4. Test business policies
In this final stage, modelers test alternative sets of decisions and policies, confirming that the simulation produces results that are realistic and make sense. (Often this step confirms that the scope of the simulation is appropriate to the problem.) If further revisions are needed, more verification or validation may be done.
Management Training Simulations
Management training simulations are often built with a semi-fictional case study or scenario rather than a detailed predictive model. This allows managers to learn about the key issues in a short amount of time while not being distracted by the need to analyze a detailed forecast of the real business. In addition, the simulation is run as a game – so managers may try strategies that they would never implement in the real business. Consequently, training simulations have less detail but broader possible outcomes than a decision-support or predictive model.
The simulation can also present the logic built into a simulation as a means of helping managers to understand how their decisions lead to their business results. PDA Sim has several “help” screens that show a typical product lifecycle curve and a diagram of the key cause and effect relationships in the model. It also features an “advisor” that highlights key business issues. (For example, “Your price is lower than your cost of goods. You are losing money on every sale.”) More complex simulations can have advisors with multiple perspectives, for example a CFO, VP of Marketing, and a customer.
As the opening scenario notes, model validity is often questioned in a training simulation when results are encountered that are unexpected. As the point of most training simulations is to help managers experience new strategies and ideas, this is a common occurrence!

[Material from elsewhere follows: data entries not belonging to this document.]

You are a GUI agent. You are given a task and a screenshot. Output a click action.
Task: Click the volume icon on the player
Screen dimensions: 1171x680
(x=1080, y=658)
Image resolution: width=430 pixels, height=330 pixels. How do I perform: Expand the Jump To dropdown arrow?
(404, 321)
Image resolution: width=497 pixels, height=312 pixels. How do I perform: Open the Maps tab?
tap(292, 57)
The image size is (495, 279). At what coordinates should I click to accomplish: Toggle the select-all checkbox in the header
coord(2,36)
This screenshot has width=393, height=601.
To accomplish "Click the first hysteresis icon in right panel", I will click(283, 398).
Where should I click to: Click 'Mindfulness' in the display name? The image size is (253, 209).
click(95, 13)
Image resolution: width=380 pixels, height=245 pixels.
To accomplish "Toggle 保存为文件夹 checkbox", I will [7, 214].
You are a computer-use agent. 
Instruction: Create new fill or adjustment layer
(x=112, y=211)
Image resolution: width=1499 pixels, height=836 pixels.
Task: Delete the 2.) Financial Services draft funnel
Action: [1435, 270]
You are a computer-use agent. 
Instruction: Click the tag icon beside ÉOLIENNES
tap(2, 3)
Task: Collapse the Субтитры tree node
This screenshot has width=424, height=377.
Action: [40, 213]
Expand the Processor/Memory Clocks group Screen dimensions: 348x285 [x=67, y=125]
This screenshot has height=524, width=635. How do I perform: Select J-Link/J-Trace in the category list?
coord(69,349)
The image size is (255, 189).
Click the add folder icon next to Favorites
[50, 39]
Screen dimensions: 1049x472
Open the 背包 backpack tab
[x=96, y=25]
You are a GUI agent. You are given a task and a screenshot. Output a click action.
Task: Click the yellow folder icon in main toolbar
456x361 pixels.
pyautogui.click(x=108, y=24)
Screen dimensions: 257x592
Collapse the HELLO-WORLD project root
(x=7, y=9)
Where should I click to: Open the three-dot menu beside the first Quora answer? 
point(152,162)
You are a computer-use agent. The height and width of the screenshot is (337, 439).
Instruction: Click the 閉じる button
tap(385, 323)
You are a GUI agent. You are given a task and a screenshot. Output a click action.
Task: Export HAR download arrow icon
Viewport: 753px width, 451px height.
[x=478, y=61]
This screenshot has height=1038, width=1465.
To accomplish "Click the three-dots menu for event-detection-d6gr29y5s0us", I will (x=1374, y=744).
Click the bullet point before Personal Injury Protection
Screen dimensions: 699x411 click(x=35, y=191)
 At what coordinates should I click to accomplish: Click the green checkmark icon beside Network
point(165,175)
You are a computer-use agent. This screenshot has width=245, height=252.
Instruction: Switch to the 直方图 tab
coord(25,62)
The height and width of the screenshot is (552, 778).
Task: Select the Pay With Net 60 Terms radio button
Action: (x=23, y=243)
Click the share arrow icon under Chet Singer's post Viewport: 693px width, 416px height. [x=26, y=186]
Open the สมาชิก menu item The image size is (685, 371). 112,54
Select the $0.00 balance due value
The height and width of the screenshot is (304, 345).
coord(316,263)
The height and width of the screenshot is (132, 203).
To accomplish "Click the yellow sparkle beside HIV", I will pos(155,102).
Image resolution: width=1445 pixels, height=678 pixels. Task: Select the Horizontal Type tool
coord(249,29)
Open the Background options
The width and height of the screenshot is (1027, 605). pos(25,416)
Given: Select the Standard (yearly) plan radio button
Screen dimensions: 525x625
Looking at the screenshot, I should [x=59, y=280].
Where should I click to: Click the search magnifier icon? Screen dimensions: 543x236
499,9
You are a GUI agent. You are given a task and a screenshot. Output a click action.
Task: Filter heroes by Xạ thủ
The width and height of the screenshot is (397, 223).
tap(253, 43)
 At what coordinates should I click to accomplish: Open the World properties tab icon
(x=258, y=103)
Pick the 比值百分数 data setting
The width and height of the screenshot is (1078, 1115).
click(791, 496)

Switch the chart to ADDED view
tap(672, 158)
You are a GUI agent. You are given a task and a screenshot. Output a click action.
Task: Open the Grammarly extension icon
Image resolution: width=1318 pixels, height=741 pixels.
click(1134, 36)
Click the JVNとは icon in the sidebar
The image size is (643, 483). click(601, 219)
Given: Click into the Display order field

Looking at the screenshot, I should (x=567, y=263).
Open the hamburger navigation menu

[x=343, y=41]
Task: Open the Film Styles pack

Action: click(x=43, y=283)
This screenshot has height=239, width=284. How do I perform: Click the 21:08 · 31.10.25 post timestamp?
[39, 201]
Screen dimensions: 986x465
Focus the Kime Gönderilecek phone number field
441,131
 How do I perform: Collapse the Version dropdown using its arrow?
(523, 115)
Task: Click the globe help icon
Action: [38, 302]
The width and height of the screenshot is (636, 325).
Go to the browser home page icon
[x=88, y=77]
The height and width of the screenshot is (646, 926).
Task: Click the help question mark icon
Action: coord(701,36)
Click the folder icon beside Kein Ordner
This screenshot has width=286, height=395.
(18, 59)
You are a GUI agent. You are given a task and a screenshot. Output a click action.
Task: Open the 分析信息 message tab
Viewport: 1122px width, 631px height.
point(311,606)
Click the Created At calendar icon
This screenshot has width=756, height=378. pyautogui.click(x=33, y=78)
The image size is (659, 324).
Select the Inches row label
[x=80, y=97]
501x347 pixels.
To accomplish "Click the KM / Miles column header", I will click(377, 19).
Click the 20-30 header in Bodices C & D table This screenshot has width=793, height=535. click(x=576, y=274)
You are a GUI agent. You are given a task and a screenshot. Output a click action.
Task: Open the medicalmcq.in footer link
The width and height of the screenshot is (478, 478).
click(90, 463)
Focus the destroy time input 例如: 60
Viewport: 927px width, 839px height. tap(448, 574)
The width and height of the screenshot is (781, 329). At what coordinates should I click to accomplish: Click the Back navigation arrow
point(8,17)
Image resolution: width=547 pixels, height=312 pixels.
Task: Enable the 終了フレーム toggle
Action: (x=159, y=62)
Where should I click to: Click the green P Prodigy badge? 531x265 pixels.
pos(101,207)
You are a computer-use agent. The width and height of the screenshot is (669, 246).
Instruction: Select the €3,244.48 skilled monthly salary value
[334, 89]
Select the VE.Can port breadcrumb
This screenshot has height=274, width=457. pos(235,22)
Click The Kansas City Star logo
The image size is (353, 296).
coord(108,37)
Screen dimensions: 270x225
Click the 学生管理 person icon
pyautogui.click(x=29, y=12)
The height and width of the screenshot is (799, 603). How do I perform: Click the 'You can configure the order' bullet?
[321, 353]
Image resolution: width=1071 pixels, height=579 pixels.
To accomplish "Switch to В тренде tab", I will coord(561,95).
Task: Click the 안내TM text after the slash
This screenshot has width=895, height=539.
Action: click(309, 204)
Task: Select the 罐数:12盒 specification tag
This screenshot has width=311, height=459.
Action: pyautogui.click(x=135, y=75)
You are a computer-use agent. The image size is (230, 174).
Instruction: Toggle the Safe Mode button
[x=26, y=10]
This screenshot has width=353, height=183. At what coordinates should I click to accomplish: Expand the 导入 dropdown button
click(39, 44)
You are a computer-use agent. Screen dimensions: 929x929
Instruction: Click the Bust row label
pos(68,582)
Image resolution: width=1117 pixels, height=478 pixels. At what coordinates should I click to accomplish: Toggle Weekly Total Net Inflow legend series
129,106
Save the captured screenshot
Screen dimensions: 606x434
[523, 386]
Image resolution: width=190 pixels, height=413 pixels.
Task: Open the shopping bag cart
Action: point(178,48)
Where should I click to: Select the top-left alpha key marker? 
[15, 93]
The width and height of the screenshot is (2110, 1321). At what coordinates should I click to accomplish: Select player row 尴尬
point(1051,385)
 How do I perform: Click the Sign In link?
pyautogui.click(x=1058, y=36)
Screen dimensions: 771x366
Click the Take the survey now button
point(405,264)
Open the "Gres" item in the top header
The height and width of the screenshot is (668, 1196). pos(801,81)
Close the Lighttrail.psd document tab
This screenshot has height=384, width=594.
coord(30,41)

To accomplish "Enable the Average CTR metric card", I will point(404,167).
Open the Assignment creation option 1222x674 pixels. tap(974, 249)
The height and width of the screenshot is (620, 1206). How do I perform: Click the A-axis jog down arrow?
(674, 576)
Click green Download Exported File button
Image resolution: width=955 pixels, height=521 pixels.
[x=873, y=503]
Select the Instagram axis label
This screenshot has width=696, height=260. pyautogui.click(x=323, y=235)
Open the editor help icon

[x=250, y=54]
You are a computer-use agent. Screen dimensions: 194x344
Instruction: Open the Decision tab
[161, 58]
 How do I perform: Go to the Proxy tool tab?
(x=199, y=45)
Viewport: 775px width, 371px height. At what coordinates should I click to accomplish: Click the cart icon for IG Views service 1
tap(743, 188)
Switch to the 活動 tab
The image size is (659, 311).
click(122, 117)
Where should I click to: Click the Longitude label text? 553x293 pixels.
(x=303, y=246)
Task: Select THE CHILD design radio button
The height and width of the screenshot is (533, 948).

Simulation designers and instructional facilitators need to represent a simulation for what it is: an approximation of reality. Good rules of thumb: Articulate the purpose and learning objectives before building the simulation, apply best practices to model design and validation, then ensure the simulation is used appropriately. When questions about simulation assumptions arise (as they almost always will), guide learners in considering the impact of their decisions in the real world, and help them look for clues as in the simulation to find information that can provide additional insight.
In the retail simulation described above, the managers found a screen that described a customer survey of their chain and their competitors. They discovered that immediately after they lowered their prices, a major competitor did the same. Comparing notes on the impact of this price war, they found out that market shares had barely changed, while profits (and management morale) dropped at both sets of stores. This was very similar to a real-world dynamic that had occurred in their industry about five years before.
As a final thought, let me refer back to Professor Sterman in A Skeptic’s Guide (PDF):
Models should not be used as a substitute for critical thought, but as a tool for improving judgment and intuition.
The value in computer models derives from the differences between them and mental models. When the conflicting results of a mental and a computer model are analyzed, when the underlying causes of the differences are identified, both of the models can be improved. Computer modeling is thus an essential part of the educational process rather than a technology for producing answers.